DATA SHOWN

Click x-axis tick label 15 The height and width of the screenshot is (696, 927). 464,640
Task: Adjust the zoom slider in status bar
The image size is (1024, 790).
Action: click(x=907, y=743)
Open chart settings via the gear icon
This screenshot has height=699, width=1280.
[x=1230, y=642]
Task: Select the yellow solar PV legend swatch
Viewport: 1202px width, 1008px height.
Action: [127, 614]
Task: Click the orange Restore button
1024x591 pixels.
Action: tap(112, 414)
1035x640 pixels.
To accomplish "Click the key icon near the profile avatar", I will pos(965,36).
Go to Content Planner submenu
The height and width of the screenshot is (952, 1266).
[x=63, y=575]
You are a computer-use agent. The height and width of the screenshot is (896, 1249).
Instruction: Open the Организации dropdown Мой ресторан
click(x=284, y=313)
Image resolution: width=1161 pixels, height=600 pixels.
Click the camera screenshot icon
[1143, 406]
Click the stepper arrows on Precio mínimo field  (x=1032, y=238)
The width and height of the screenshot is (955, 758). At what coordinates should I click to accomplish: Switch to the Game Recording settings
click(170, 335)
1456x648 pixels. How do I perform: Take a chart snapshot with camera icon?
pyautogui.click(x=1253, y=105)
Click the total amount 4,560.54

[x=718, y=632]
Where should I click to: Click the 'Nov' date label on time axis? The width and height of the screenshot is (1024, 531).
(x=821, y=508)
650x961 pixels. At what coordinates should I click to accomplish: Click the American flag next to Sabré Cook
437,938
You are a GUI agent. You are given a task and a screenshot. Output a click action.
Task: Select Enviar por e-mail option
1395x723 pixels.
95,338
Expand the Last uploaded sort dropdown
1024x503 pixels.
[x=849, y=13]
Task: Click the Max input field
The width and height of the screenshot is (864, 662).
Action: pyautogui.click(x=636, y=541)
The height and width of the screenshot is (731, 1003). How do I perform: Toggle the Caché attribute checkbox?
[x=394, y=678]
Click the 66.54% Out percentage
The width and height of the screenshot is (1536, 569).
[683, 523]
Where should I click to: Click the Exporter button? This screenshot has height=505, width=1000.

PROBLEM STATEMENT
The data must be printed verbatim, line by line.

RESPONSE BELOW
Click x-axis tick label 15 The height and width of the screenshot is (696, 927). 464,640
Task: Adjust the zoom slider in status bar
The image size is (1024, 790).
Action: click(x=907, y=743)
Open chart settings via the gear icon
This screenshot has height=699, width=1280.
[x=1230, y=642]
Task: Select the yellow solar PV legend swatch
Viewport: 1202px width, 1008px height.
Action: [127, 614]
Task: Click the orange Restore button
1024x591 pixels.
Action: tap(112, 414)
1035x640 pixels.
To accomplish "Click the key icon near the profile avatar", I will pos(965,36).
Go to Content Planner submenu
The height and width of the screenshot is (952, 1266).
[x=63, y=575]
You are a computer-use agent. The height and width of the screenshot is (896, 1249).
Instruction: Open the Организации dropdown Мой ресторан
click(x=284, y=313)
Image resolution: width=1161 pixels, height=600 pixels.
Click the camera screenshot icon
[1143, 406]
Click the stepper arrows on Precio mínimo field  (x=1032, y=238)
The width and height of the screenshot is (955, 758). At what coordinates should I click to accomplish: Switch to the Game Recording settings
click(170, 335)
1456x648 pixels. How do I perform: Take a chart snapshot with camera icon?
pyautogui.click(x=1253, y=105)
Click the total amount 4,560.54

[x=718, y=632]
Where should I click to: Click the 'Nov' date label on time axis? The width and height of the screenshot is (1024, 531).
(x=821, y=508)
650x961 pixels. At what coordinates should I click to accomplish: Click the American flag next to Sabré Cook
437,938
You are a GUI agent. You are given a task and a screenshot. Output a click action.
Task: Select Enviar por e-mail option
1395x723 pixels.
95,338
Expand the Last uploaded sort dropdown
1024x503 pixels.
[x=849, y=13]
Task: Click the Max input field
The width and height of the screenshot is (864, 662).
Action: pyautogui.click(x=636, y=541)
The height and width of the screenshot is (731, 1003). How do I perform: Toggle the Caché attribute checkbox?
[x=394, y=678]
Click the 66.54% Out percentage
The width and height of the screenshot is (1536, 569).
[683, 523]
Where should I click to: Click the Exporter button? This screenshot has height=505, width=1000.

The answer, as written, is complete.